The interesting thing about this book is that it concentrates on the structural processes that make up the creation of works of art, be they paintings, musical compositions, films, novels, poetry. It’s not about ways to find inspiration – in fact it advises strongly against relying on inspiration. The theme is more about conscious creation through the application of appropriate structure, and how to achieve it in your life.

The first half of the book looks at the concept of structural tension as it applies to both creating works of art and achieving life goals. This involves having a clear and realistic sense of where you are now, combined with a vision of what you want to achieve. The structural tension is the gap between the two and it’s what pulls you towards your vision.
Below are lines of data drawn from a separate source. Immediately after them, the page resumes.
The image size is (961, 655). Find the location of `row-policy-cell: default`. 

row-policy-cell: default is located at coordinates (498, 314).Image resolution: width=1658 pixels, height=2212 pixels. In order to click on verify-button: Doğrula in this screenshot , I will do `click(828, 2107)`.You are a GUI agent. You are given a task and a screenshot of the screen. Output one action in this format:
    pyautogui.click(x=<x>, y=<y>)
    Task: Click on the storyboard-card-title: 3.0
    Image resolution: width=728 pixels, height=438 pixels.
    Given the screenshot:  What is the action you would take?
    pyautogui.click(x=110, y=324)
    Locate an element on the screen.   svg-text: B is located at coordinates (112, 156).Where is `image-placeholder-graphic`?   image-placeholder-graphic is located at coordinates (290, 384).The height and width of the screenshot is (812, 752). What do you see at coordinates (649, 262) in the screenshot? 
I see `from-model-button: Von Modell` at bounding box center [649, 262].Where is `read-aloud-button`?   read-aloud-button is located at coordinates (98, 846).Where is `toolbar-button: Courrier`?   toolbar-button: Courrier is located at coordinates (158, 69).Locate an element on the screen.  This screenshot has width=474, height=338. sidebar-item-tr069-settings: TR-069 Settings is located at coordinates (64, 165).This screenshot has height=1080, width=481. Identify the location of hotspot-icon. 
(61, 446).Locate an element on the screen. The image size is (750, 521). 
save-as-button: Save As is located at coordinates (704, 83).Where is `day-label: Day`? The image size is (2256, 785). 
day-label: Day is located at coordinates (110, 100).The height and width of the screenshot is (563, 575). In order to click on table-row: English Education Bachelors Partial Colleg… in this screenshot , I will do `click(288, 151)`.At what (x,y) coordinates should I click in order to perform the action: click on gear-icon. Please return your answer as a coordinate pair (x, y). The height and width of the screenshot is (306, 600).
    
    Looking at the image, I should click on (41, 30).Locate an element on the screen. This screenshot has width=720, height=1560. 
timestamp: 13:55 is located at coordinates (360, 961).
The second half of the book looks at the structural patterns in our lives. Some people have structural life patterns which lead them through one successful project and onwards to the next, and the next. Others have repeating life patterns which take them round in less successful circles. Fritz describes how the self concepts you hold can block your success and steer you frustratingly into a repeating pattern. He also explains (hurrah!) how to stop going round in circles and to change the structural patterns in your life.

If you want your thoughts provoked on the nature of creativity as a structural form, both in relation to art and to life itself, this will really get you thinking. It may sound complex, but it’s well written, easy to follow and well worth the read.

3. Coaching The Artist Within by Eric Maisel

Eric Maisel is described as ‘America’s foremost creativity coach’ and in this book he offers well-structured advice, illustrated with anecdotes and personal reflections on his many years of creativity coaching experience.

The book is divided into twelve sections – each one covering a skill that will help you along the path to becoming your own creativity coach. To give some examples, three of the skills he covers are: ‘Passionately making meaning’, ‘Becoming an anxiety expert’ and ‘Creating in the middle of things’.

As is the rule with all self development books, there is no quick fix here, but the advice offered is shot through with the occasional artistic twist and steeped in common sense. All the books I’ve read on the topic of the creative process are unanimous in stating that, ultimately, it’s a case of simply getting down to and getting on with the work. This book is no exception, but it includes an interesting extension to the theme by advocating positive forms of obsession. Maisel explores the fine line that divides emotional stability from instability when you’re in the midst of a creative obsession. In those moments when you produce your most inspired work, how sane are you?

I found this book to be both practical and inspiring. So if you want to try a spot of creative self-coaching why not take a look?

4. The Creative Habit by Twyla Tharp

The full title of this book is ‘The Creative Habit. Learn it and use it for life. A practical guide’. And that’s genuinely what it is… a practical guide, setting out and exploring the habits and attitudes that sustain a fully creative life.

Twyla Tharp, the world famous choreographer, now in her sixties, details with clarity, style and authority how to keep yourself productive and motivated even when you think you’ve run completely out of enthusiasm.

She writes about the structure and organizational aspects of creative projects – ‘Before you can think out of the box, you have to start with a box’; scratching for inspiration in potentailly productive areas, like scratching a lottery ticket to see if you strike lucky; mastering the underlying skills of your creative domain and building your creativity on the solid foundations of those skills; getting out of ruts (stuckness) and creating grooves (productive flow).

The habits she describes are woven together with stories from her long career and anecdotes from her wide-ranging creative friendships. Unlike other books I’ve read on the topic of active creativity, she includes a chapter on what a creative life means in ‘the long run’. How the great masters continue to grow and develop their skill over many decades.

The Creative Habit is a personal account of what works by someone who’s lived a vibrantly successful creative life. Tharp’s style is crisply clever and captures a strong sense of authority and vitality.